The Thin Red Line

The Thin Red Line ★★★★½

Where is God in times of war? Why does he allow these things to happen? Are we not but ash, destined to an eternity of strife and conflict? Where can the beauty be found in times of destruction? What is a man?

Hard to believe Malick made a poetic war film. And a studio film of all things too. But a poetic war film he did indeed make, and a really good one at that. 

All the signature trappings of a Malick film, no narrative structure, whispered voiceover narration, tons of shots of grass swaying in the wind, exceedingly gorgeous cinematography, nature porn, gliding camera movements, and lots of pontification on God and nature. It’s all there. But when you add to that some exceptionally compelling battle sequences and Hans Zimmer’s score, well then you’ve got something pretty special. 

I really liked the lack of any sort of lead.

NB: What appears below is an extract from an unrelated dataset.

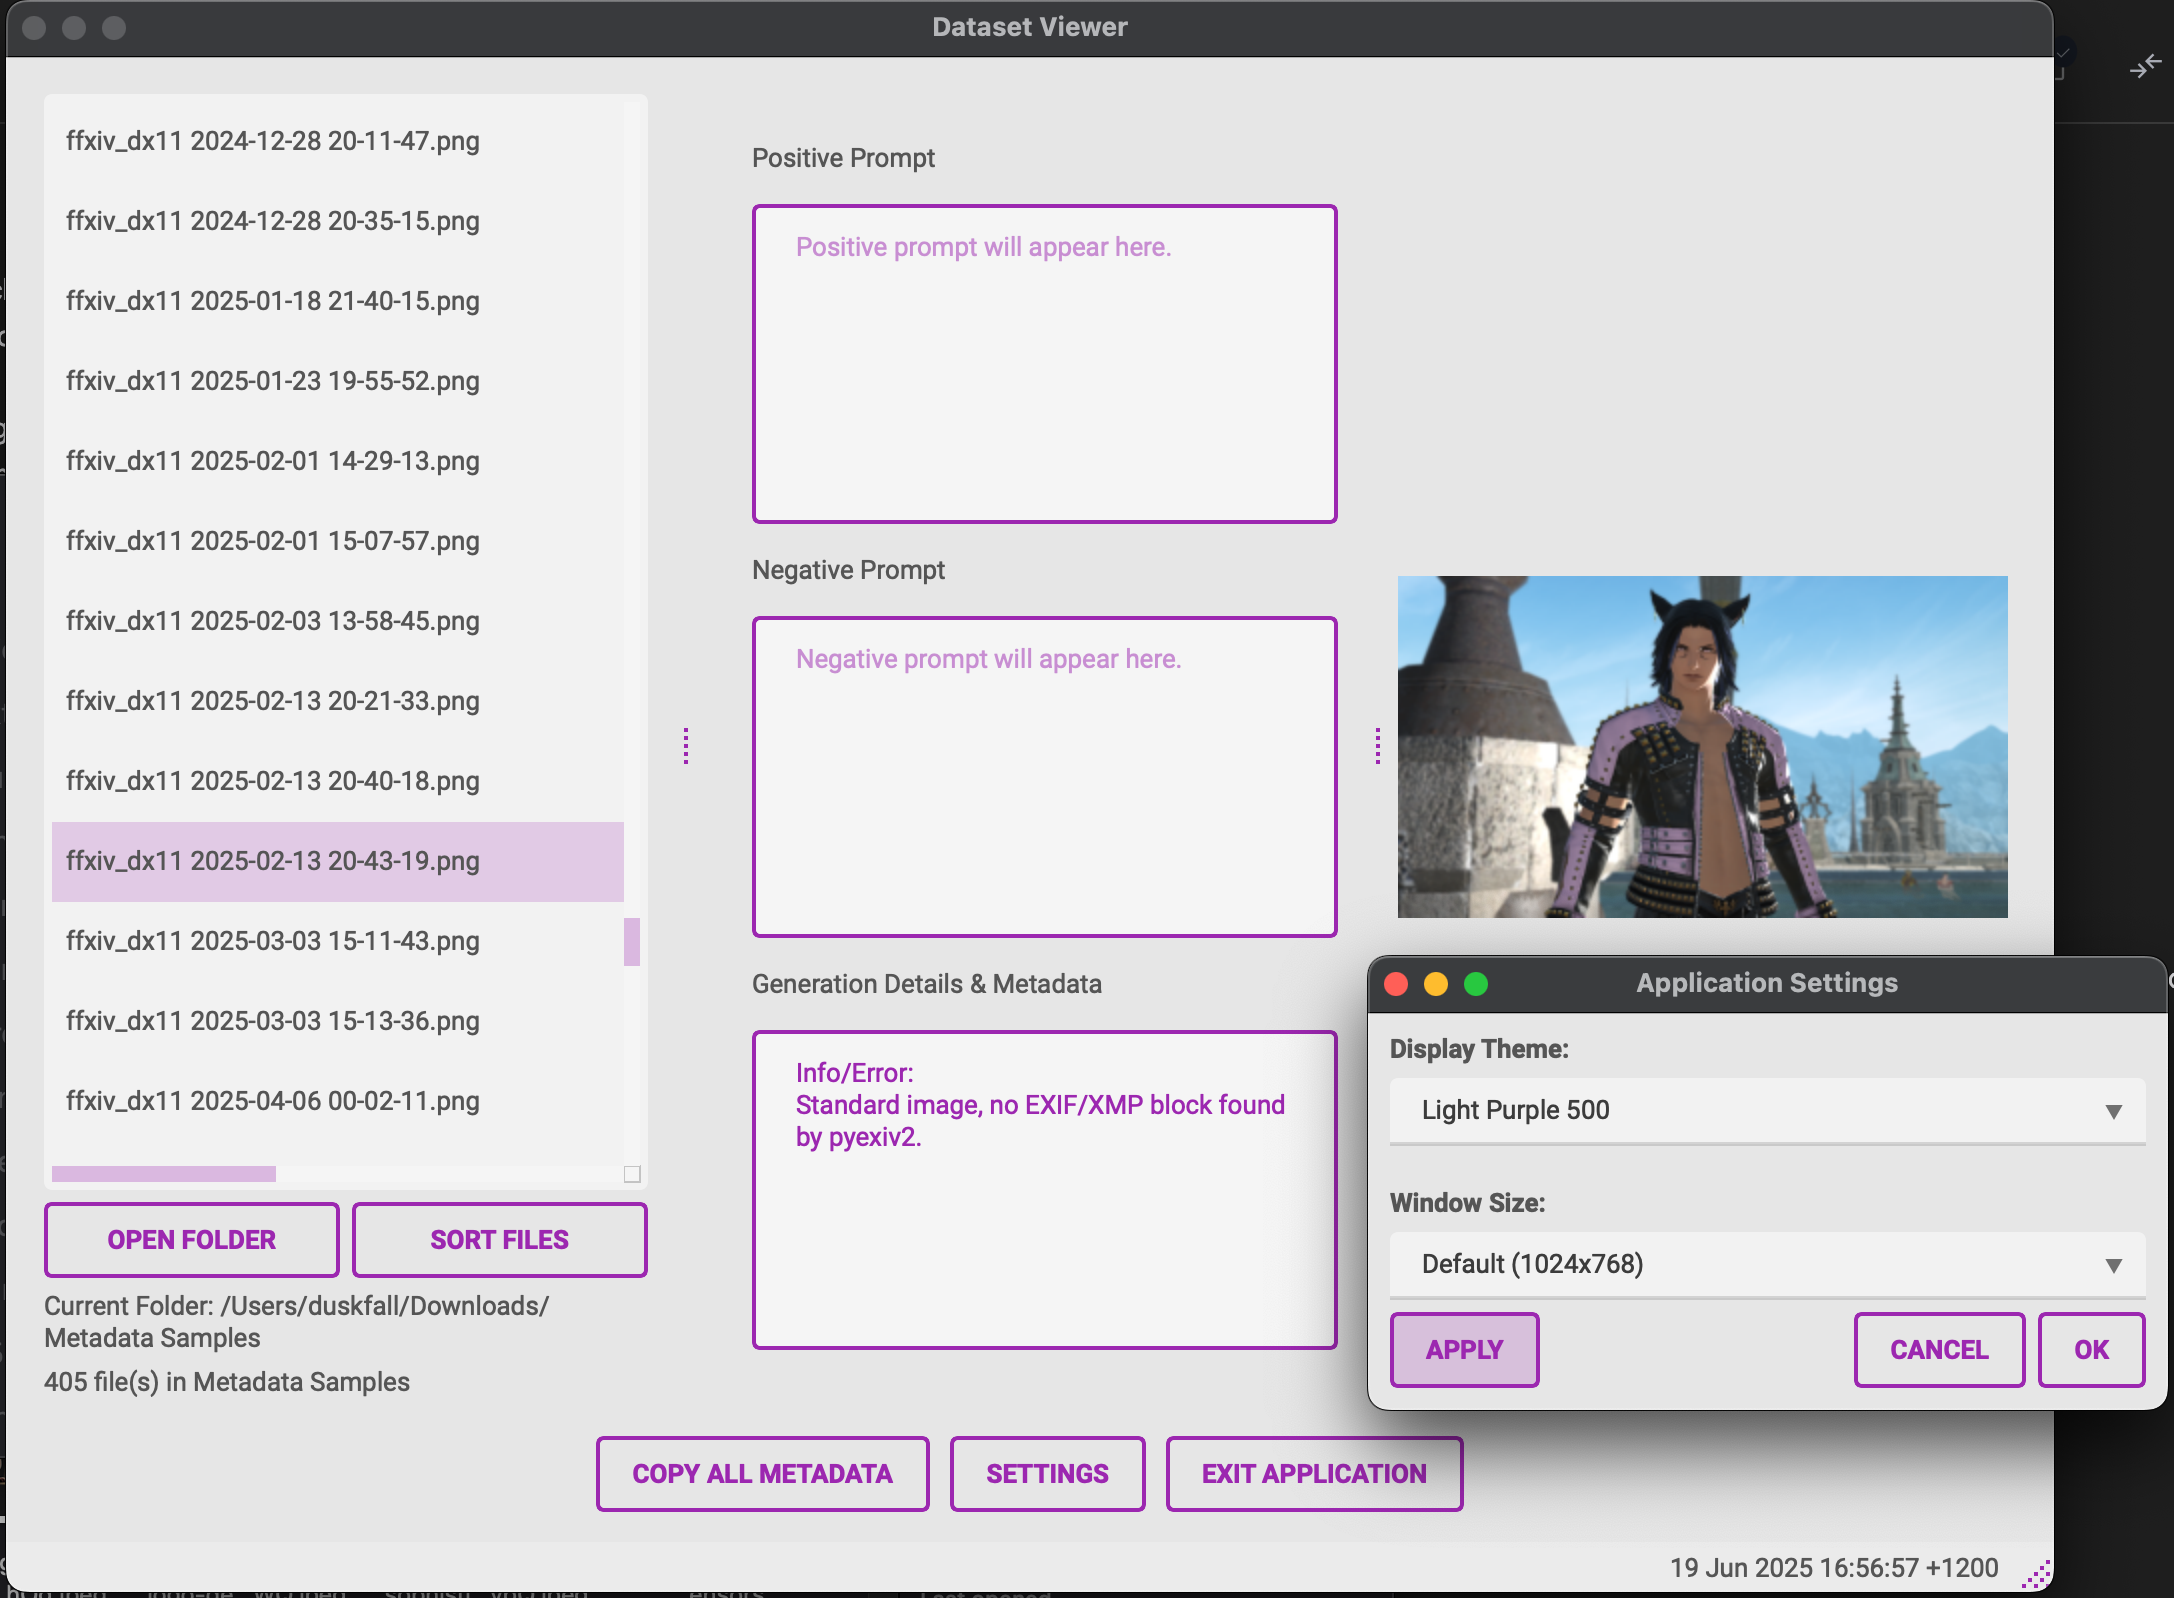Click the vertical scrollbar handle in file list
This screenshot has width=2174, height=1598.
point(632,942)
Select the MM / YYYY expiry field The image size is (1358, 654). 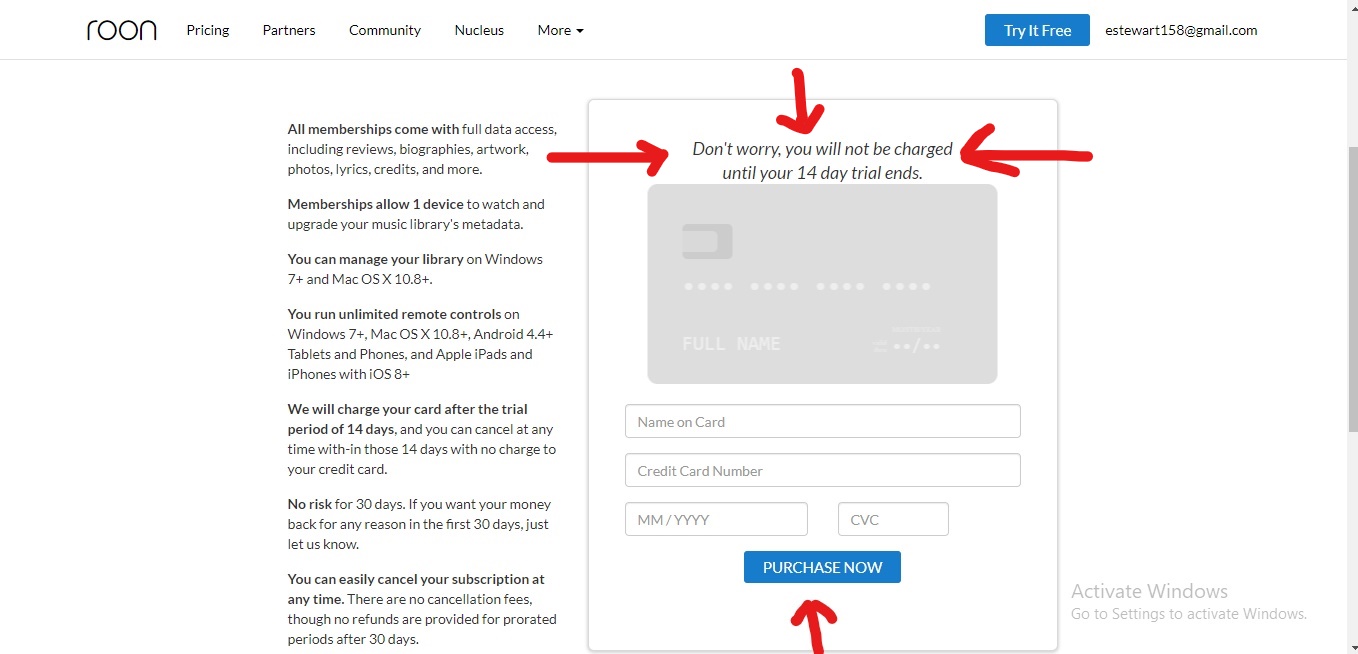[x=716, y=519]
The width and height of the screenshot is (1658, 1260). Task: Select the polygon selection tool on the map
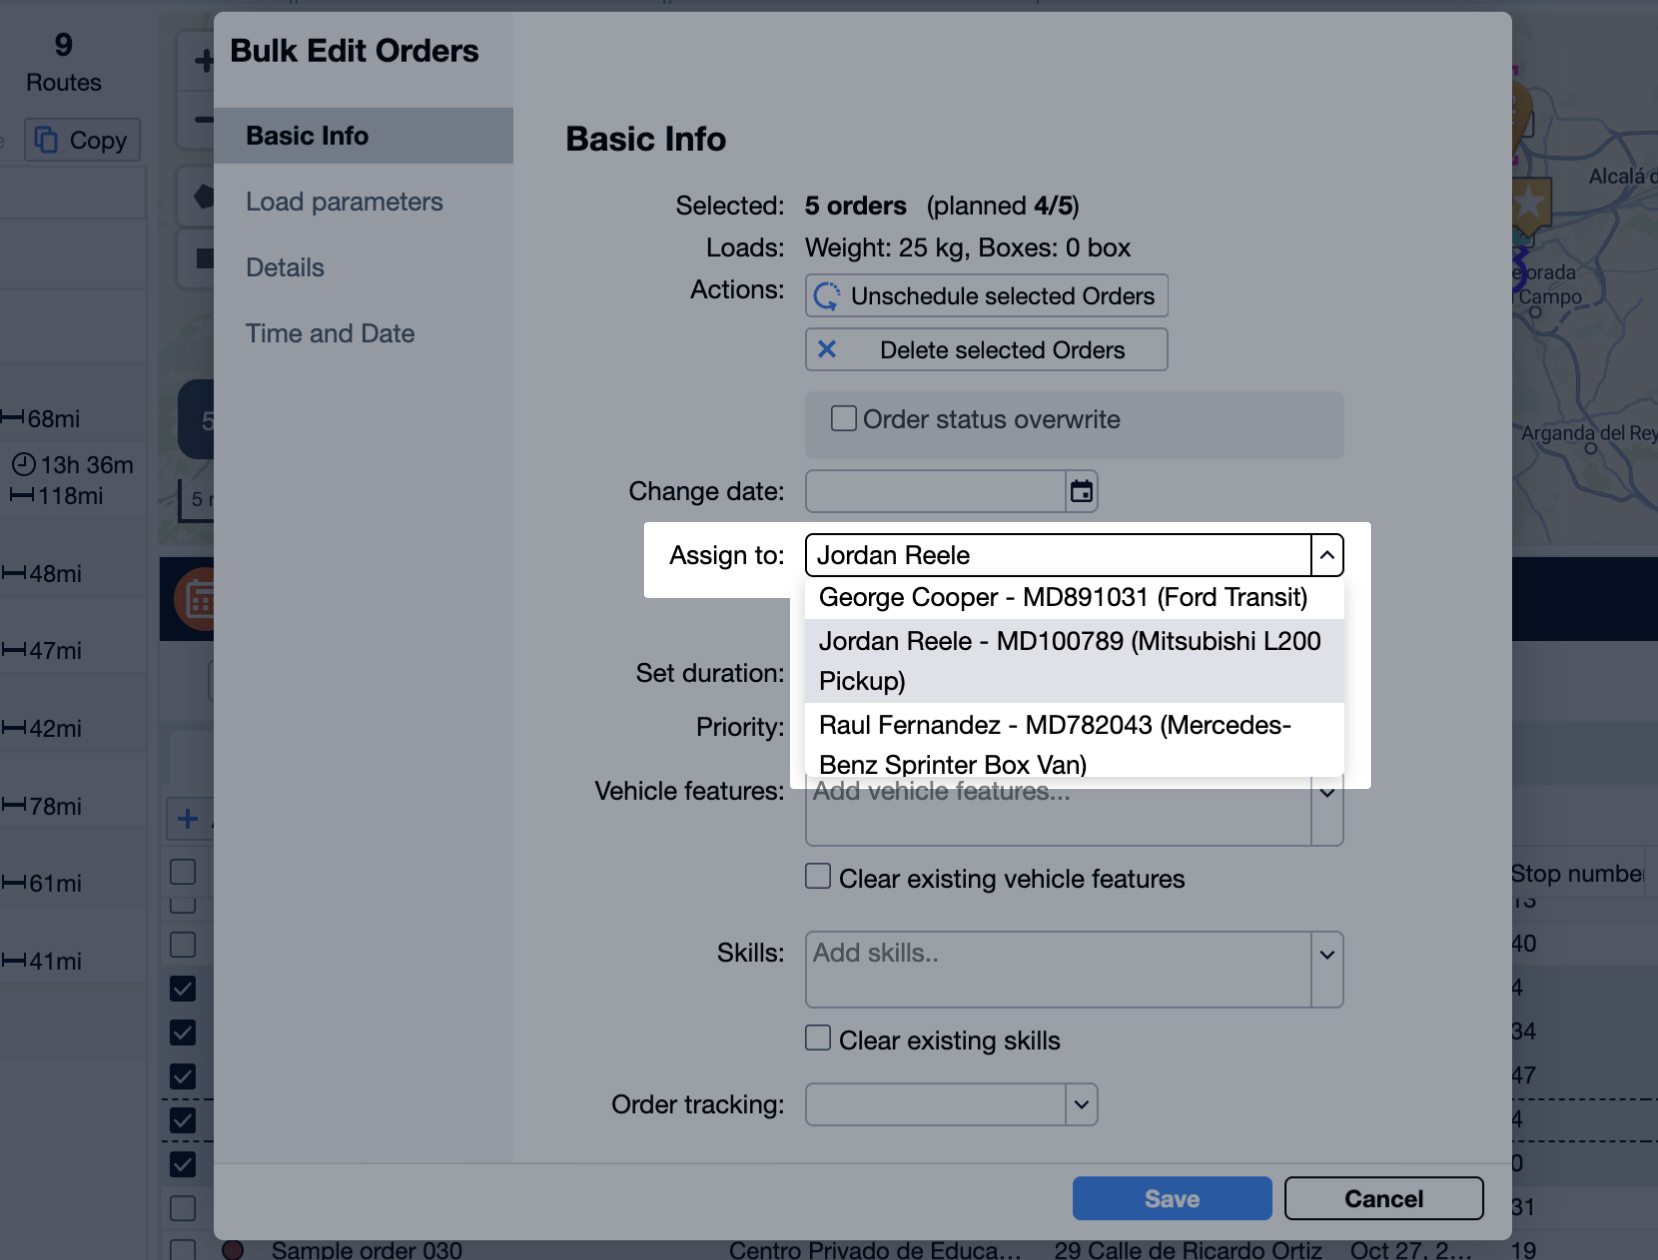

With a cast as positively massive as this one, it’s pretty refreshing to see a more ensemble approach. Plus, just the cast alone is absolutely insane! It’s a shame so many more were left on the cutting room floor, but in any case, this movie has arguably one of the best male casts ever assembled. 

The sound mixing and editing are superb as well. The sound of guns firing and the bustle of the jungle are all crisp. 

Since most of Malick’s films possess a more relaxed paced, naturally there are going to be decent stretches of lull within the film. It got to me a bit towards the end and I actually fell asleep for a few minutes. But in a good sense not because I didn’t care about the film or anything like that. 

Love him or hate him, Malick is a unique director. I personally love his style, and was really surprised to see how well he was able to handle the tension and chaos of the many gunfights in the film. It’s always nice to see a director step out of their comfort zone and create something different. Plus, this being Malick’s first film in twenty years following Days of Heaven, that’s pretty impressive. 

Required viewing for any Malick fan.